=== Input data ===
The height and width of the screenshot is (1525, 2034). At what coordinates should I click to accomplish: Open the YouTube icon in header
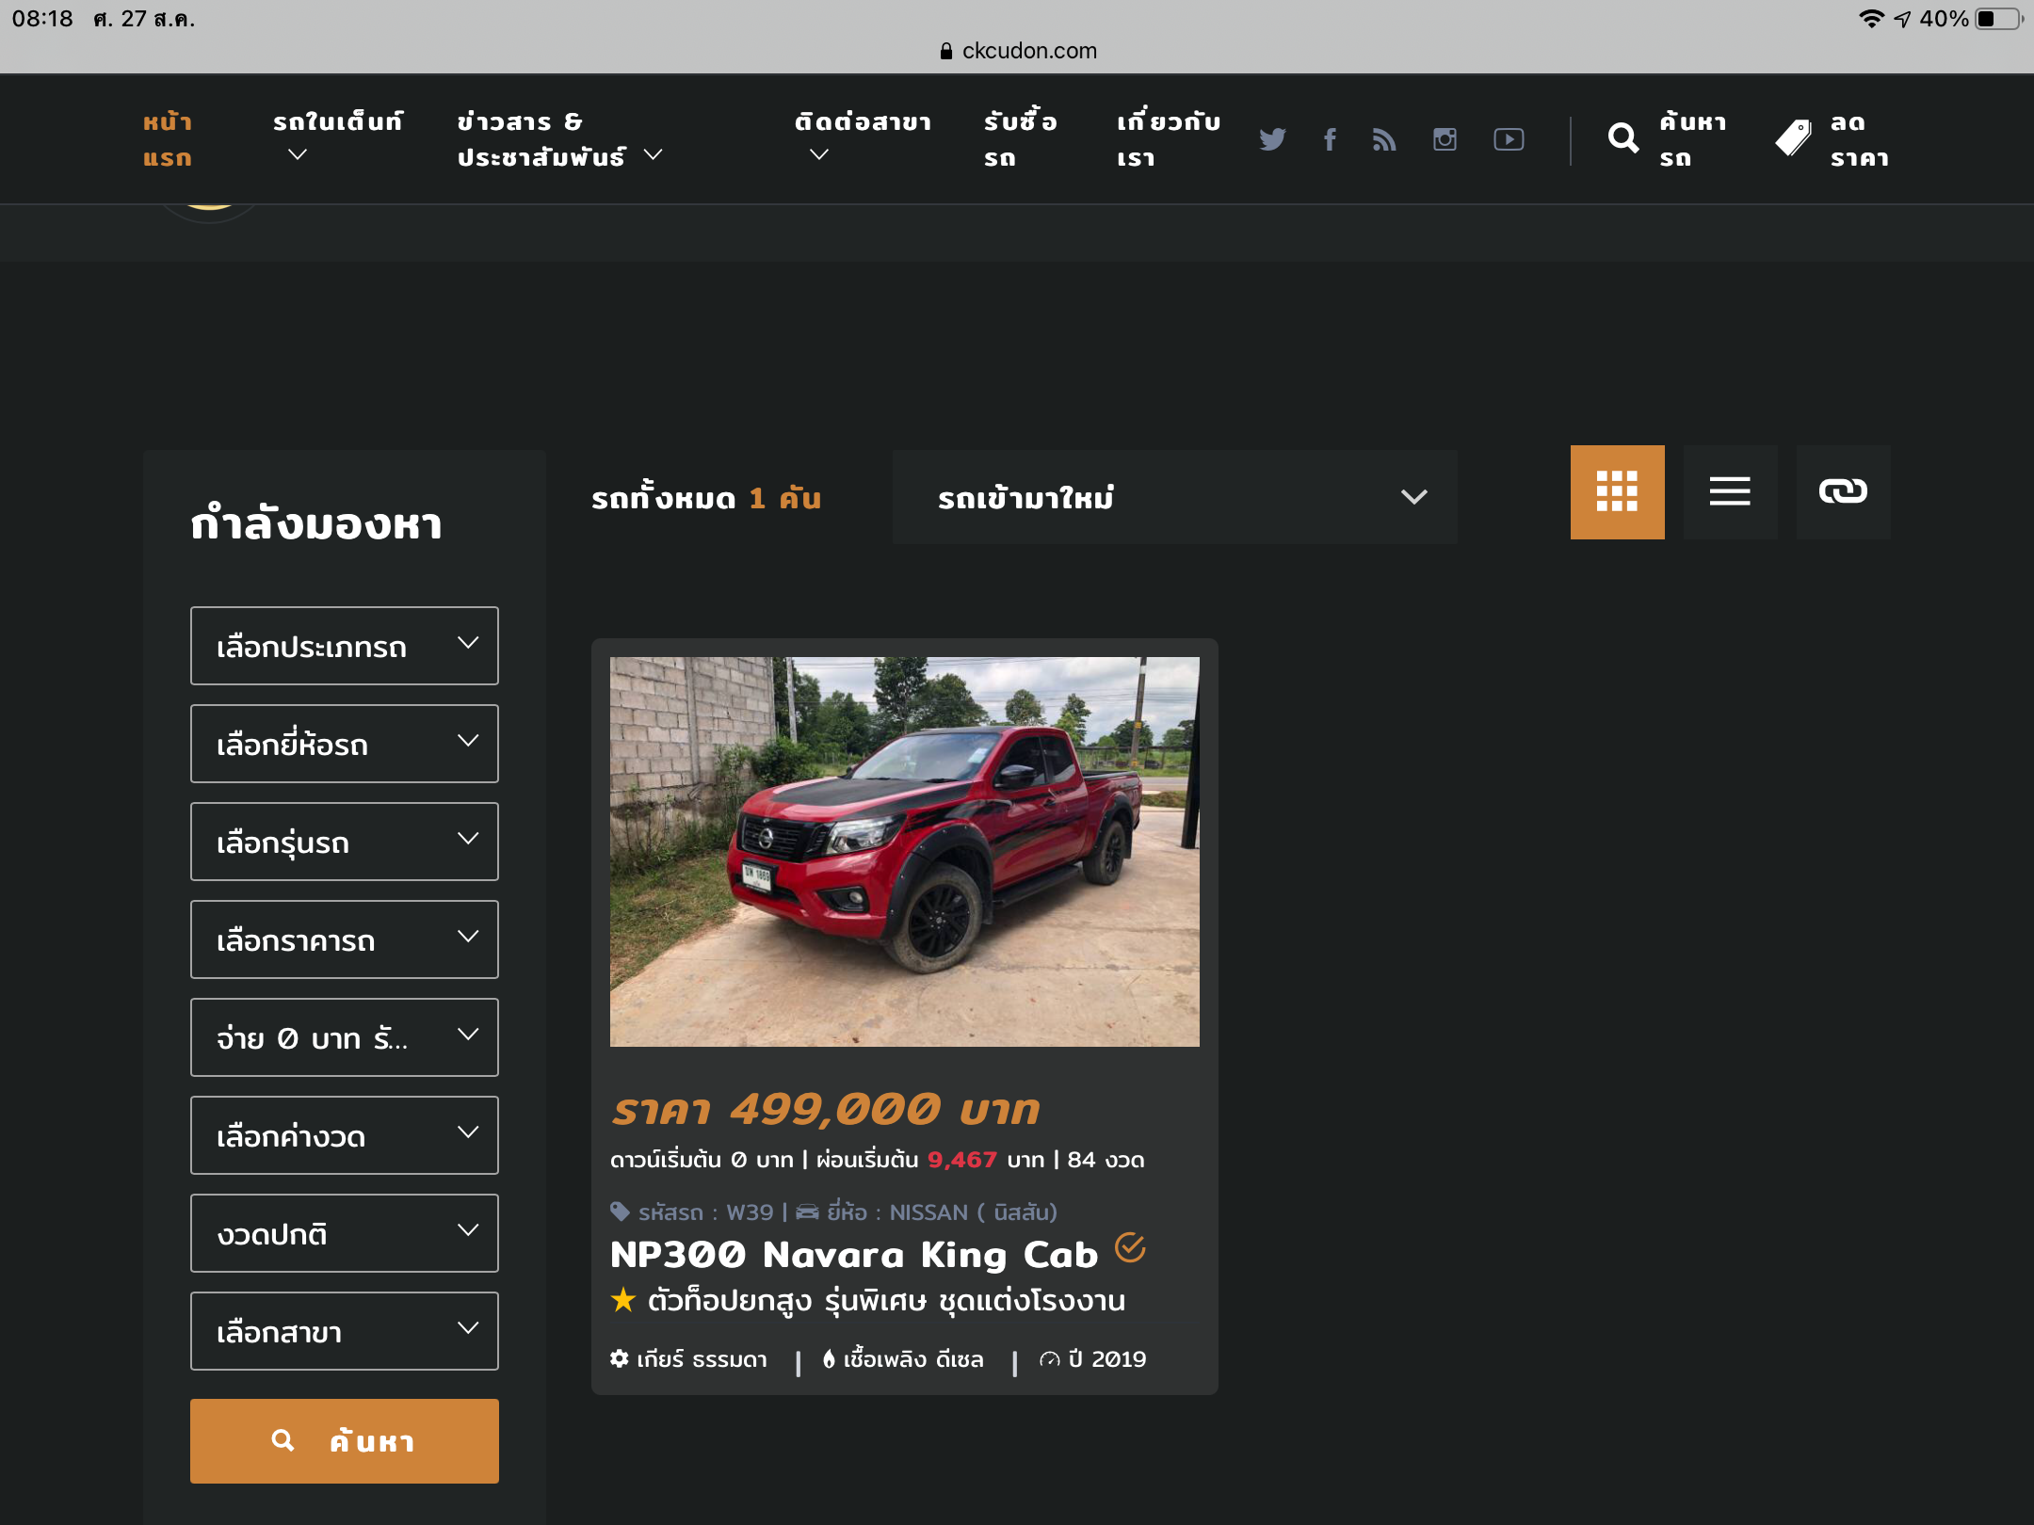1509,139
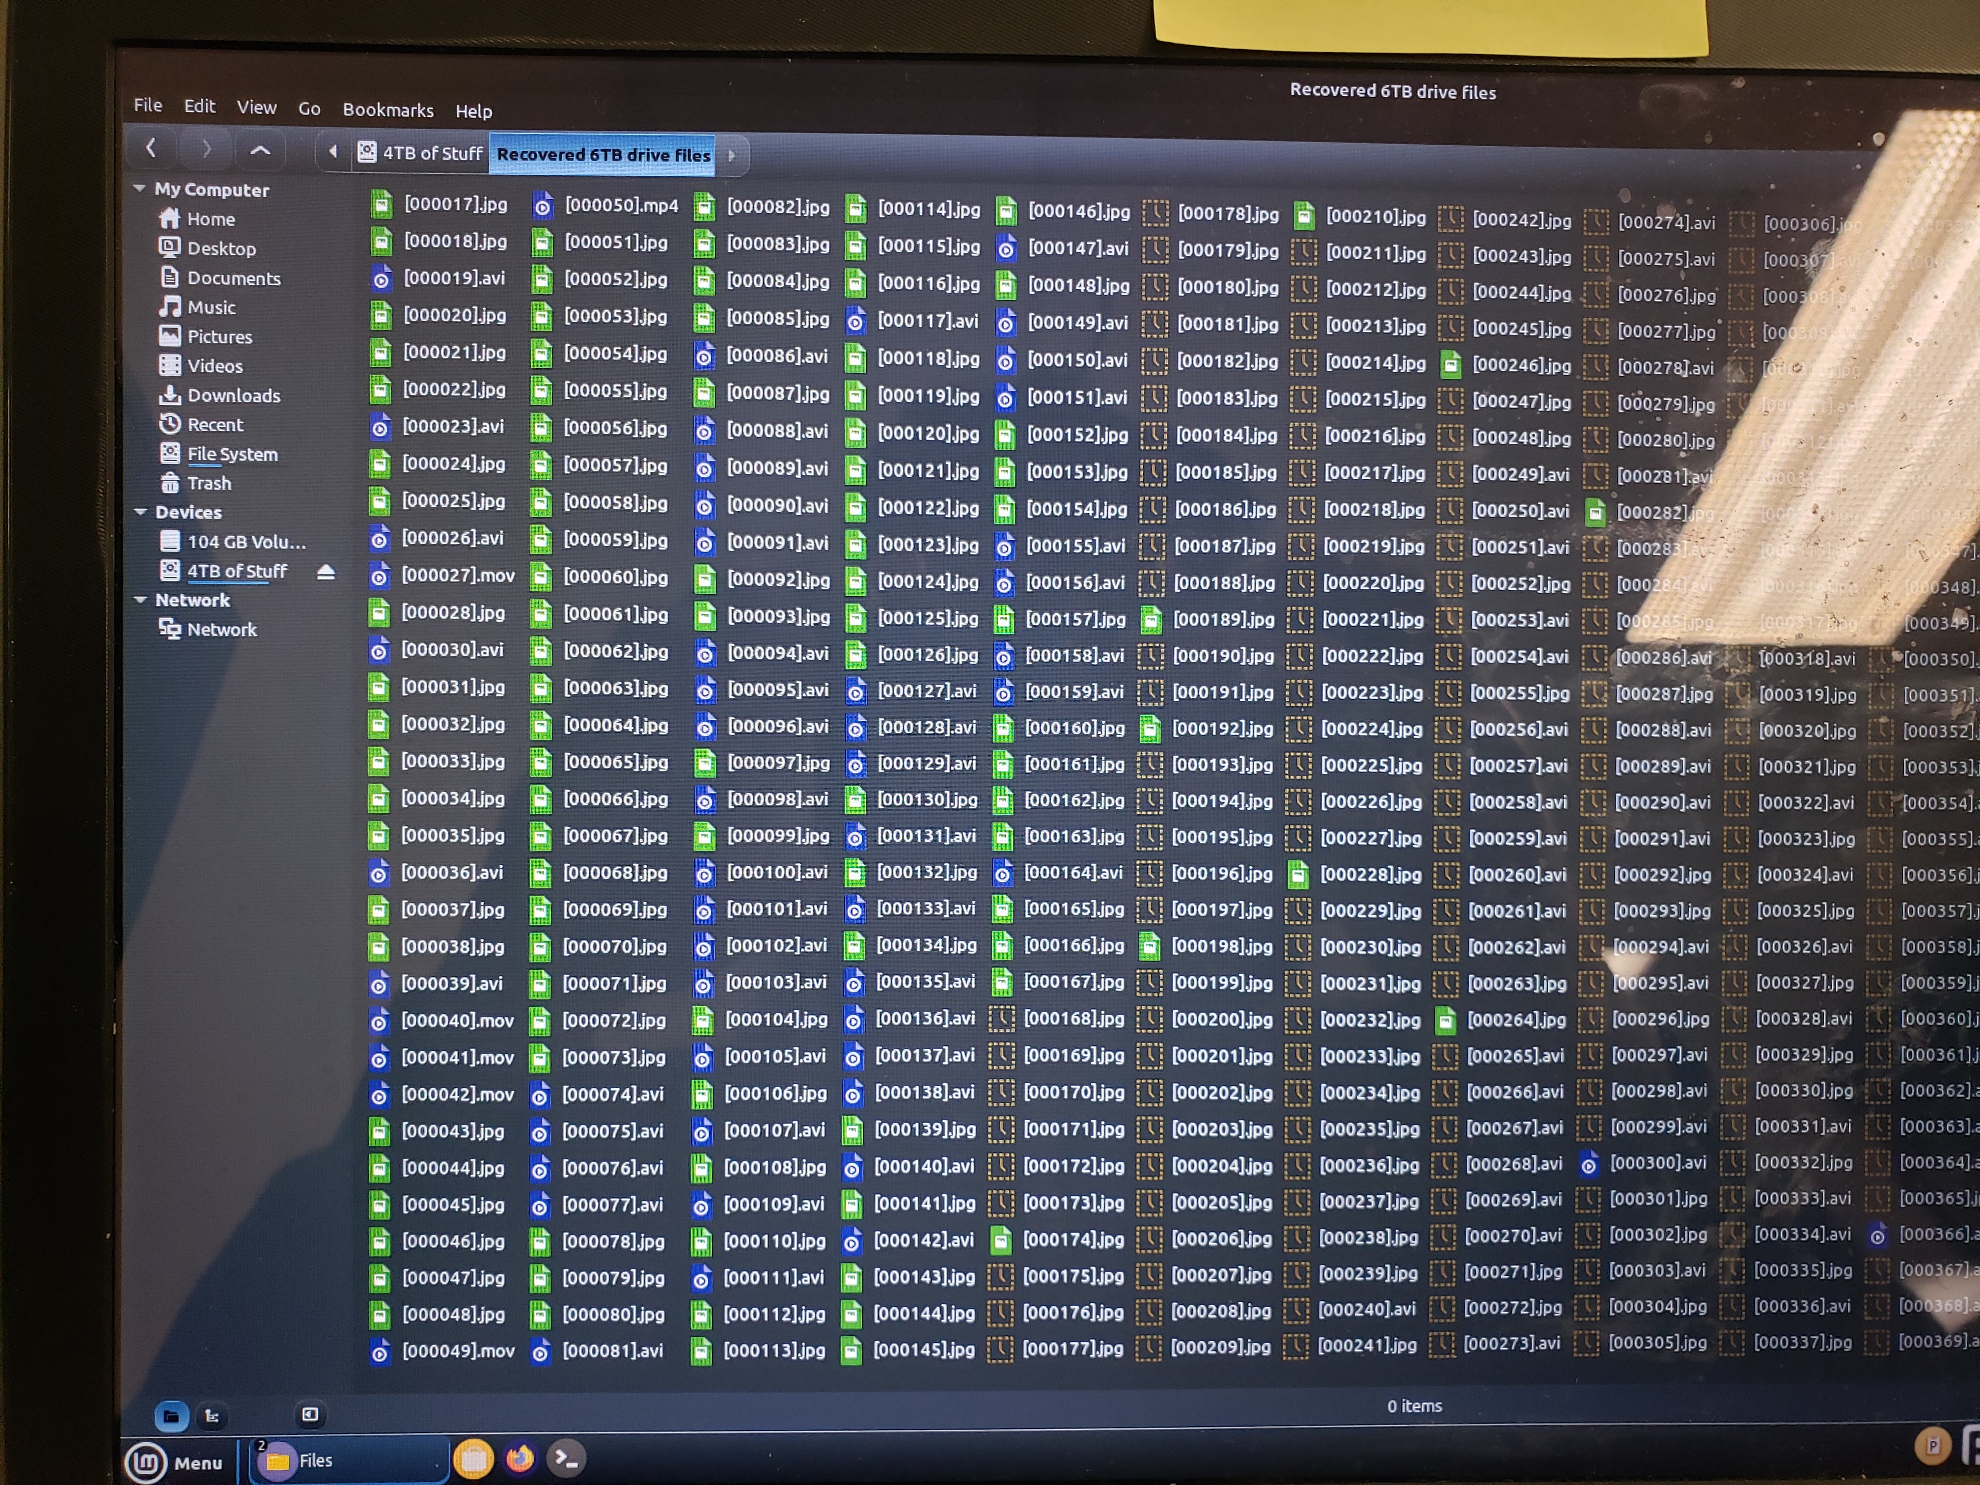Select the Downloads sidebar location

point(233,396)
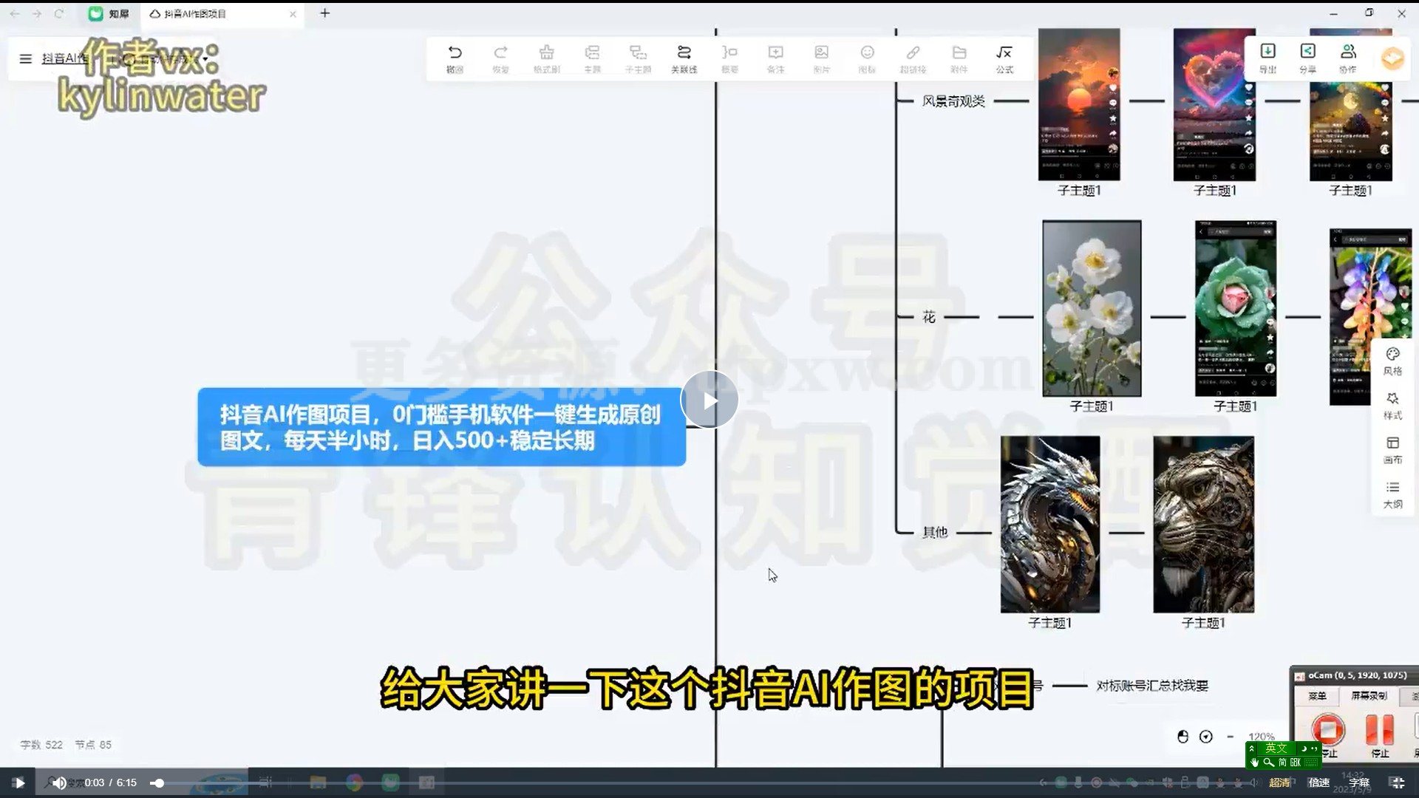Screen dimensions: 1419x798
Task: Select the 格式刷 format painter tool
Action: [547, 58]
===
** Exercise **
Give the entries above again word for word, without any pictures.

** Solution to the problem **
The height and width of the screenshot is (1525, 2034). At what coordinates should I click to accomplish: Open the YouTube icon in header
1509,139
Select the Downloads sidebar location

point(233,396)
Screen dimensions: 1419x798
Task: Select the 格式刷 format painter tool
Action: [547, 58]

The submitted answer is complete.